WHAT THIS TASK INVOLVES → Give back exactly the stretch of data below from the line holding "Viewport: 1179px width, 554px height." through the line holding "Click the heart-eyes emoji reaction", both ends included, and leave the remaining lines out.

** ENTRIES PROVIDED follows **

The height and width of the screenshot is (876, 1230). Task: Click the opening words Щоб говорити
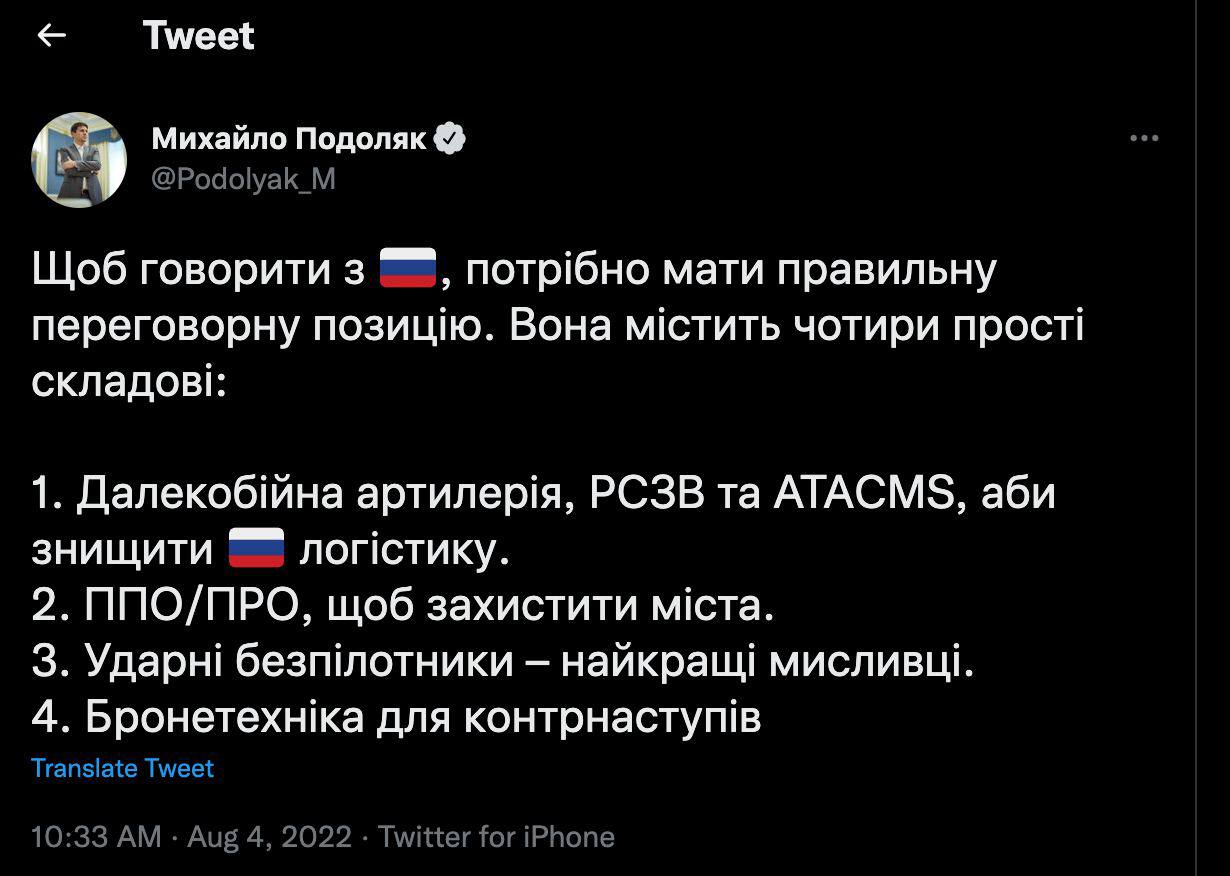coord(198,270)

** End of ENTRIES PROVIDED **
** ENTRIES PROVIDED follows **

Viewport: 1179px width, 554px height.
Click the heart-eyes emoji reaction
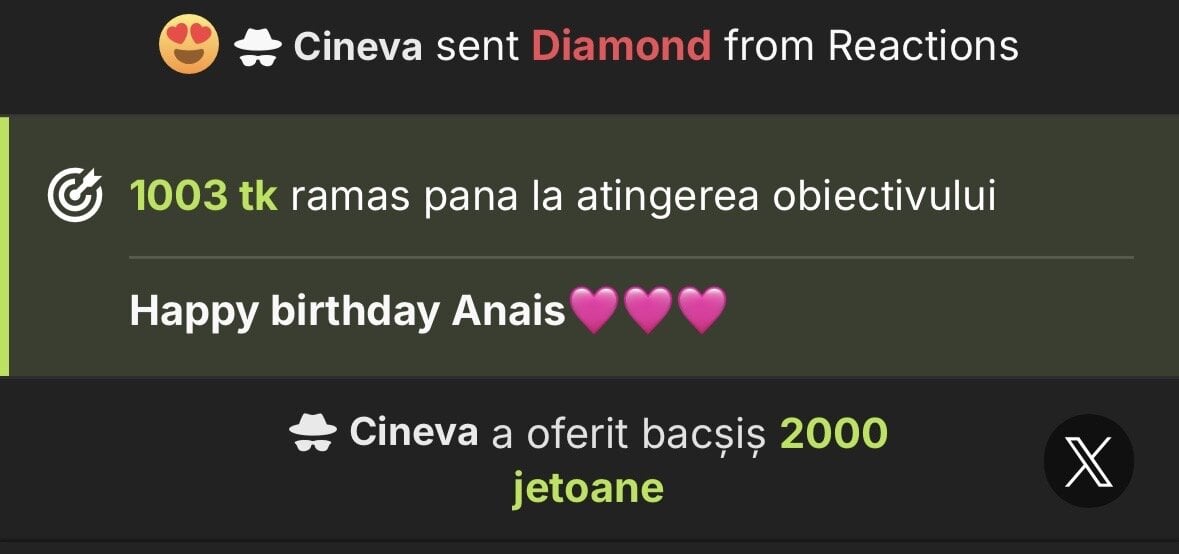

** End of ENTRIES PROVIDED **
** ENTRIES PROVIDED follows **

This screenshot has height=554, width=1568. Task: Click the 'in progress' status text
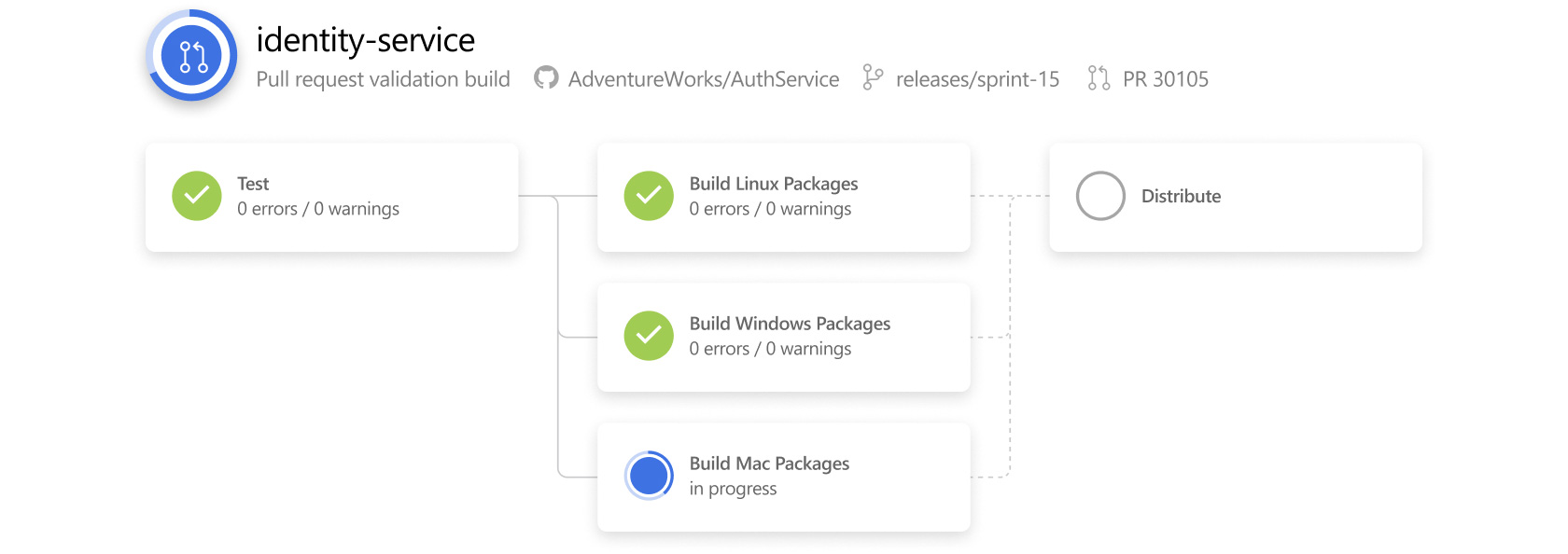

** End of ENTRIES PROVIDED **

ANSWER TO THIS TASK →
Viewport: 1179px width, 554px height.
Click the heart-eyes emoji reaction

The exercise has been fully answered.